Figure 2. Broadly speaking how much do you agree with the following statements about the issue of fluid overload (positive fluid balance with edema) in ICU patients? Na, sodium; N, number of respondents to the question.
Assessment of fluid overload
When assessing fluid status, physicians preferred clinical parameters. The physicians often or very often used clinical examinations such as the daily and cumulative fluid balance (96%, 779/809), edema (96%, 777/809), urinary output (89%, 710/794), body weight (88%, 716/809), and the patient’s oxygen requirements (57%, 464/809). Physicians used other modalities such as ultrasound and radiological appearances more sparsely (Figure 3).
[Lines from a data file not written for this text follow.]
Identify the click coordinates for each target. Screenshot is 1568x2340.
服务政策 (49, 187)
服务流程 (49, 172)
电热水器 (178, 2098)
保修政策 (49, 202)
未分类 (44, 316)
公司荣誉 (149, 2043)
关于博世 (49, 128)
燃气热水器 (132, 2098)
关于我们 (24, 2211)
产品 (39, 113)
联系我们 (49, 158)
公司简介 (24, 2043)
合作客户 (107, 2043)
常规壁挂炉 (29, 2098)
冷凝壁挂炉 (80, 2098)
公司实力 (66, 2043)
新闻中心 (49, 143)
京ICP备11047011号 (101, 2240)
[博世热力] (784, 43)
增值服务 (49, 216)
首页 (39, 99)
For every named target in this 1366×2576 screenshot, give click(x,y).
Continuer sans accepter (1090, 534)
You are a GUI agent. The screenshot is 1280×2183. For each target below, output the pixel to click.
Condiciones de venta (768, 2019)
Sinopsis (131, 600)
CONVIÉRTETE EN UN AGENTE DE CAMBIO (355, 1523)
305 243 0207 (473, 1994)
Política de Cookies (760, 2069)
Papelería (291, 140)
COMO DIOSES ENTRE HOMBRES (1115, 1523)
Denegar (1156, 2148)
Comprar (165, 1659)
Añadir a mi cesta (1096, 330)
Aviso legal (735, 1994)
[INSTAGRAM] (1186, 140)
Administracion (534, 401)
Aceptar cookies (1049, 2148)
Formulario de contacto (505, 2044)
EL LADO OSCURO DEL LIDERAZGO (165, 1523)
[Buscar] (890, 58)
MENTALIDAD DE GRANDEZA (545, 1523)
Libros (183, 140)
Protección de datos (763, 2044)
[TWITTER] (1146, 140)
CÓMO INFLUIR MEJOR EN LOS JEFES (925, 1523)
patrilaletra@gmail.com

Figure 3. As a part of my routine clinical practice, I use the following when assessing the fluid status of a critically ill patient: FB, fluid balance; FO, fluid overload; LUS, lung ultrasound; CO, cardiac output; N, number of respondents to the question. *Results from invasive cardiac monitoring and measures of fluid responsiveness from these devices.
Diagnosing fluid overload
The physicians considered findings from clinical examination supportive of the diagnosis of fluid overload (94%, 717/765 agreed/strongly agreed). Additionally, when diagnosing fluid overload, 85% (658/770) found that the potential complications of fluid overload (increasing oxygen requirements, intra-abdominal hypertension, etc.), and radiological findings (75%, 568/760) were more supportive of the diagnosis of fluid overload than a positive cumulative fluid balance of 3 liters (52%, 403/771). Many of the respondents (88%, 680/772) agreed/strongly agreed to a 10% or more increase in body weight from baseline supported the diagnosis of fluid overload while 59% (454/770) of the physicians agreed to a minimum of 5% increase to support the diagnosis (Figure 4).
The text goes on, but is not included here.